Task item: Without the pictures, give the records again exactly as they appear.

******************************

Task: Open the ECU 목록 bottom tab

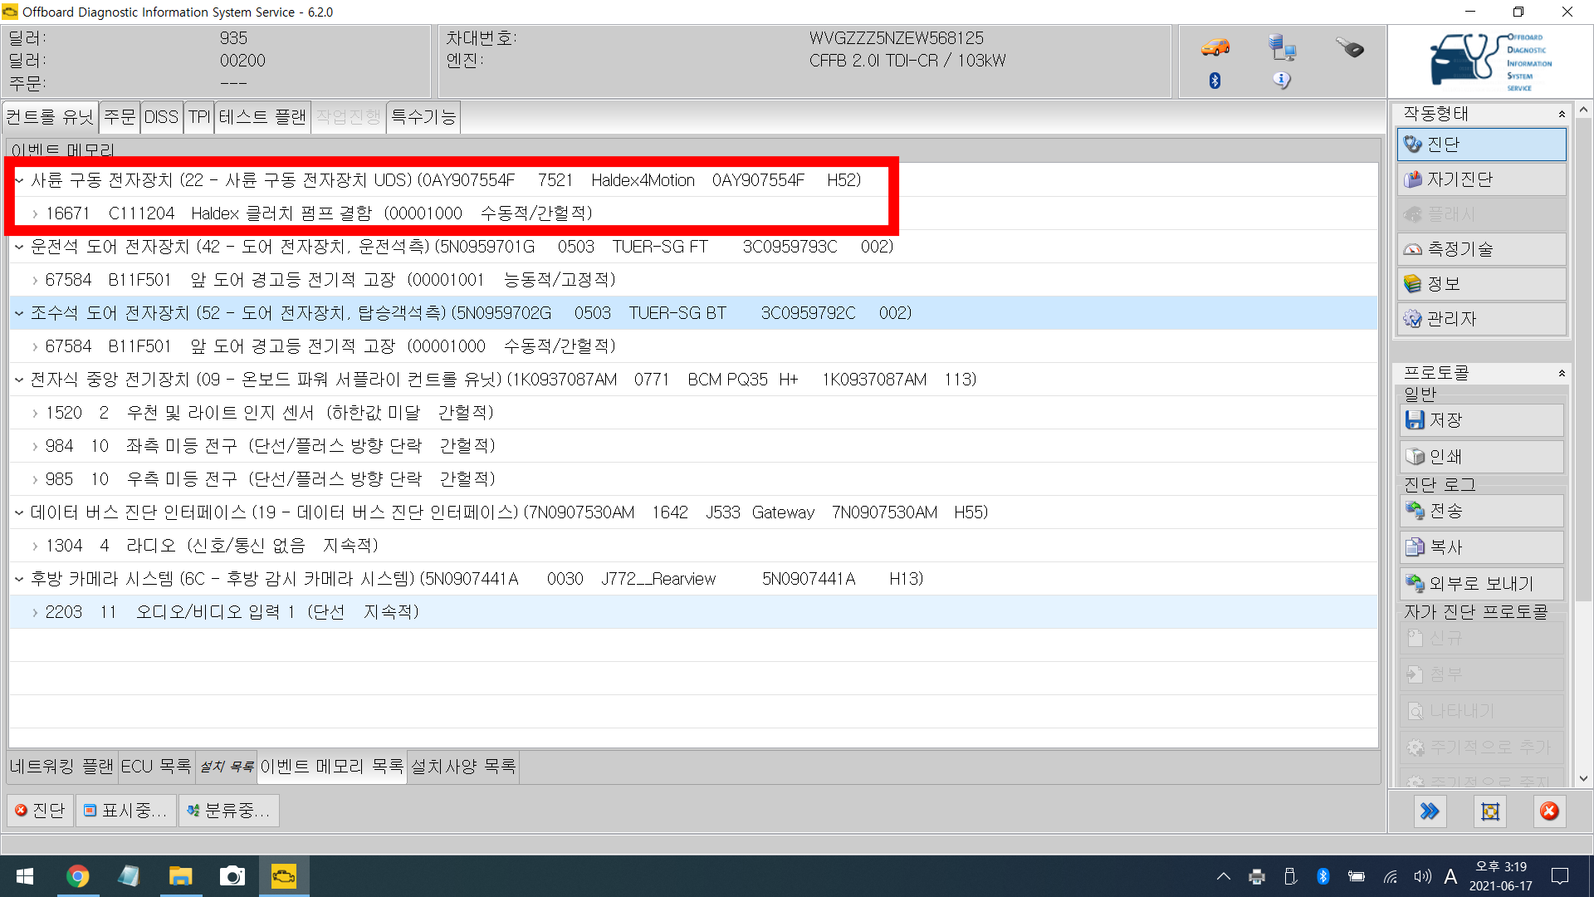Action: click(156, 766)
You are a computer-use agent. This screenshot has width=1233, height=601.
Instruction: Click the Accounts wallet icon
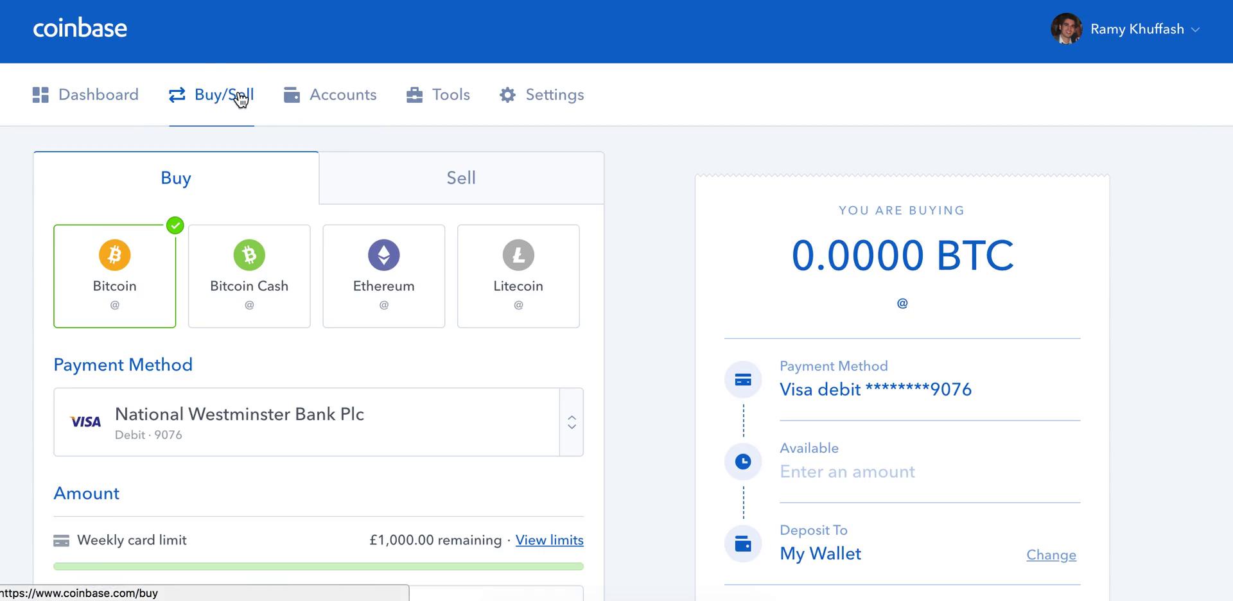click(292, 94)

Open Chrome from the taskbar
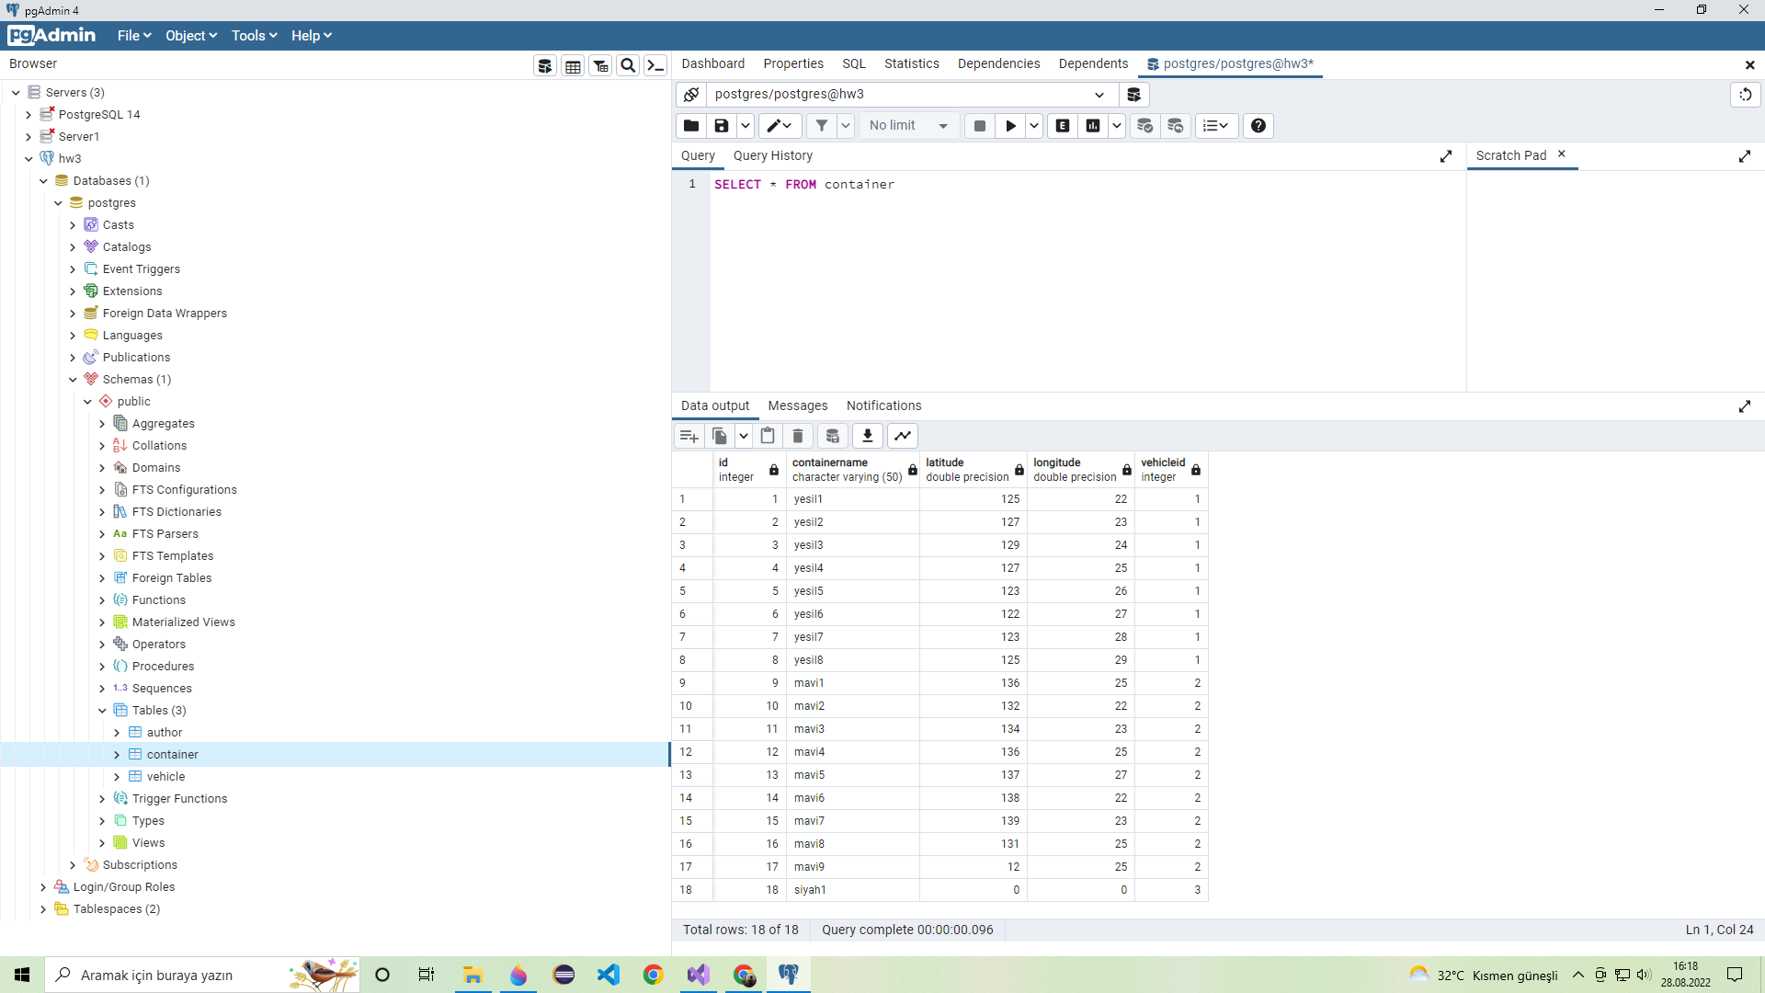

******************************

Your response:
Task: Open the ECU 목록 bottom tab

Action: click(156, 766)
You are a computer-use agent. This screenshot has width=1233, height=601.
Instruction: Click the Accounts wallet icon
click(292, 94)

Open Chrome from the taskbar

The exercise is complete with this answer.